The March 2003 lawsuit alleged that the defendants conspired to reduce the transmission capacity in the El Paso Pipeline in an attempt to elevate natural gas prices in Arizona and increase profits. 

“Arizona residents are the winners in this settlement,” Goddard said.  “The enhancements and improvements El Paso will make to the pipeline that supplies Arizona consumers are worth more than $70 million and will help secure a safe supply of natural gas for the future growth of Arizona.”  

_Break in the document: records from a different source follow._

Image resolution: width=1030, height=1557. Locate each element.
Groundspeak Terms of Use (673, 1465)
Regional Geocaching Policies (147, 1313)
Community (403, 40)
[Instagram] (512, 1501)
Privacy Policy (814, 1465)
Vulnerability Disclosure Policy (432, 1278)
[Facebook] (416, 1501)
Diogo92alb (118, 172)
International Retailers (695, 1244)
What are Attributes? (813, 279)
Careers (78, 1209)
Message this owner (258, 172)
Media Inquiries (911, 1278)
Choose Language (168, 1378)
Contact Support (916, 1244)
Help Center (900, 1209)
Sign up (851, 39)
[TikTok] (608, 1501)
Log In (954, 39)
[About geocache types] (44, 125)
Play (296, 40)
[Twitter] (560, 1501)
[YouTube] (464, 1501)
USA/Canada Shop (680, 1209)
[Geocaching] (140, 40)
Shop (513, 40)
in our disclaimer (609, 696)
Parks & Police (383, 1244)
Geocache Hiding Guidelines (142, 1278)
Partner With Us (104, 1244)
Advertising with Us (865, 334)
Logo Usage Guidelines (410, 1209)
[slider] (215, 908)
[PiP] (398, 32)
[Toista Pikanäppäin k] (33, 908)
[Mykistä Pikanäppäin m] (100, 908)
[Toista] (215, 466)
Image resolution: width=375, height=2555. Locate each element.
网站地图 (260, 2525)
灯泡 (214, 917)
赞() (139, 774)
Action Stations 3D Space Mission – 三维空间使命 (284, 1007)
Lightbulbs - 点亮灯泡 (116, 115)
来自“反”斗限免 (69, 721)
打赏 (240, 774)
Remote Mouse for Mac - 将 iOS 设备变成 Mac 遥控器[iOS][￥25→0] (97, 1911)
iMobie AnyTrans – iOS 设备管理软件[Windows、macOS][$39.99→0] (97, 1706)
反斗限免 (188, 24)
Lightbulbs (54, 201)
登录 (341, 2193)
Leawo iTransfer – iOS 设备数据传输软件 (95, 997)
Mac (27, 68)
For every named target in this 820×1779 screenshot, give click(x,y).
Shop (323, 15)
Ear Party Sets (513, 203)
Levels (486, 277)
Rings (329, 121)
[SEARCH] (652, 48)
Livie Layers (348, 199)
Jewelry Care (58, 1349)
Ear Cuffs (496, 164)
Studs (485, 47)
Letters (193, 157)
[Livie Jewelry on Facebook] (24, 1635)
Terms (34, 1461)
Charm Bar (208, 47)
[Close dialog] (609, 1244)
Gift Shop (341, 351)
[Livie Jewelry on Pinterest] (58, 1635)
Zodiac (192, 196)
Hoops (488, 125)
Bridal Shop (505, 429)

Pursuant to the settlement agreement, El Paso will:   

  • Pay $3 million to the Low Income Energy Assistance Program. 
  • Spend approximately $40 million to enhance its Phoenix-area pipeline.  These enhancements will include increased storage capacity in the East Valley where massive growth is projected.  Prior to this settlement, El Paso had no obligation to make these enhancements.  
  • Accelerate $30 million in capital improvements for its Arizona Pipeline Integrity program by several years. 
  • Pay up to $125,000 to commission an independent study to determine how to diversify Arizona’s supply of natural gas.  
  • Provide $250,000 for emergency preparedness/response training, including simulations and exercises for state officials. 
  • Spend approximately $3 million to upgrade its Tucson station. The upgrade will save up to 60,000 gallons of water per year and greatly reduce noise pollution in the area. 
  • Pay $2 million in attorneys’ fees and costs. 

The settlement agreement and stipulated dismissal were approved by Maricopa County Superior Court Judge Janet Barton.  The State was represented Haralson, Miller, Pitt, Feldman & McAnally of Tucson.